XML is emerging as a widely-used platform-independent data representation language. With increasing interests in XML data, techniques concerning XML evolve rapidly. In this thesis, we study two important issues when querying XML data, efficiency and security, which are essential to an XML searching engine. We take into consideration ID/IDREF attributes, which are common in XML documents. Most related works model an XML document with ID/IDREF attributes as a graph. We retain a tree model, called extended XML tree, in which the IDREF attribute is regarded as an IDREF node, instead of an IDREF edge to the corresponding node. Based on this model, we propose a B+-tree style index (PIN-tree) integrating the essence of the path index and the inverted list approach.

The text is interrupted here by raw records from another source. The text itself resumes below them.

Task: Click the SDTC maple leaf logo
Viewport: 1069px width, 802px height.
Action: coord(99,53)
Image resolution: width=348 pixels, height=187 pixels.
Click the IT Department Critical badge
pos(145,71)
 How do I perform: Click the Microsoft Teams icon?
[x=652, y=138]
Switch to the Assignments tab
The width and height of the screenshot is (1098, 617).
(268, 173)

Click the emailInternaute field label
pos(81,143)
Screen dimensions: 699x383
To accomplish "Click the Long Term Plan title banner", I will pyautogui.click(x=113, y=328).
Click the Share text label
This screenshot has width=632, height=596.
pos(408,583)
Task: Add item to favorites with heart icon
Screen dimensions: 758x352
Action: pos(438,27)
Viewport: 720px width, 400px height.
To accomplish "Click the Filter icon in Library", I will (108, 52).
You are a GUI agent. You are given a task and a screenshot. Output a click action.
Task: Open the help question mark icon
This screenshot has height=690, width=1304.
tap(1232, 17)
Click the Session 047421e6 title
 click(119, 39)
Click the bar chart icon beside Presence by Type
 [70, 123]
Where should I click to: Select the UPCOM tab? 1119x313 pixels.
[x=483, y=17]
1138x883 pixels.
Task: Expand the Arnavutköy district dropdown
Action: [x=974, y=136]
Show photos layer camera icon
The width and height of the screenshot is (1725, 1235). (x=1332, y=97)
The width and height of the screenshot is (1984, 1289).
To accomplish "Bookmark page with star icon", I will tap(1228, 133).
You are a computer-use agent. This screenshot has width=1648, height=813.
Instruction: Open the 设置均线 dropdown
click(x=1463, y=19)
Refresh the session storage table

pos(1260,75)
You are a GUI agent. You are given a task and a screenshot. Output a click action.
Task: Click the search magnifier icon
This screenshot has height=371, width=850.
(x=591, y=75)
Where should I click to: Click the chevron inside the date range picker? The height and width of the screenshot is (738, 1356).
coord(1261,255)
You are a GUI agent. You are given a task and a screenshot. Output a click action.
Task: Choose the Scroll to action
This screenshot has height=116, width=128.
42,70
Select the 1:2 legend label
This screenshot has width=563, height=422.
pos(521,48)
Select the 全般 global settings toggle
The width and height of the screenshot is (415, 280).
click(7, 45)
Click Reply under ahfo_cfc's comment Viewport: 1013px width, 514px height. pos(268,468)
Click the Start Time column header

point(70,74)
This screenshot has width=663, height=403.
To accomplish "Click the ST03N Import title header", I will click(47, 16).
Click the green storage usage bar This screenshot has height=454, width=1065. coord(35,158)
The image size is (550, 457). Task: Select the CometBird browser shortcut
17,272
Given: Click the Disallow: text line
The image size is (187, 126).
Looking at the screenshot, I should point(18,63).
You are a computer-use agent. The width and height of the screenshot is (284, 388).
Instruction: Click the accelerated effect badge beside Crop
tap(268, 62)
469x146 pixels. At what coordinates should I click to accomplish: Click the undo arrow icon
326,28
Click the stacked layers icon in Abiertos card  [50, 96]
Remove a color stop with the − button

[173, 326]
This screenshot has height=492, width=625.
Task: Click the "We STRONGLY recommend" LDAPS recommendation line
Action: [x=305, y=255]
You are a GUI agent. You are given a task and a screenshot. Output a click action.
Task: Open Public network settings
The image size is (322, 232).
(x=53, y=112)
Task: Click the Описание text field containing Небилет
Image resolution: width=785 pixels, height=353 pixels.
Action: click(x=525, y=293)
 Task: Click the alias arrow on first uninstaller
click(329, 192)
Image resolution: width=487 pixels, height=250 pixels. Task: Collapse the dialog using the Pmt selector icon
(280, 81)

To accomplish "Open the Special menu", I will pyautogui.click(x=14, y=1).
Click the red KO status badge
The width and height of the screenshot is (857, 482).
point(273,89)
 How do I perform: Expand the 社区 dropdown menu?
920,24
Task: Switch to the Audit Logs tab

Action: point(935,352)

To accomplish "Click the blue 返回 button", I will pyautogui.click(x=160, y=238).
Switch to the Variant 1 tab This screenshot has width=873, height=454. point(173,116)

A query evaluation algorithm, PINE, based on the model and the indexing is proposed. PINE handles efficiently queries with/without IDREF requests, and IDREF requests can be stated explicitly or implicitly. We prove that PINE is near optimal for twig queries without IDREF requests under the assumption that the number of distinct tag paths to a label is limited. The assumption is proven to be reasonable by experiments. The complexity of PINE for queries with IDREF requests is also given. The security of the XML data draws as much attention as the efficiency problem. In this thesis, we study a promising approach to store the accessibility information, which is based on the Compressed Accessibility Map (CAM). We make two advancements in this direction. (1) Previous work suggests that for each user group and each operation type, a different CAM is built. We observe that the performance and storage requirements can be further improved by combining multiple CAMs into an Integrated CAM (ICAM). We explore this possibility and propose an integration mechanism. (2) If the change in structure of the XML data is not frequent, we suggest an efficient lookup method, which can be applied to CAMS or ICAMs, with a much lower time complexity compared to the previous approach. Experiments were conducted to show the effectiveness of our approaches.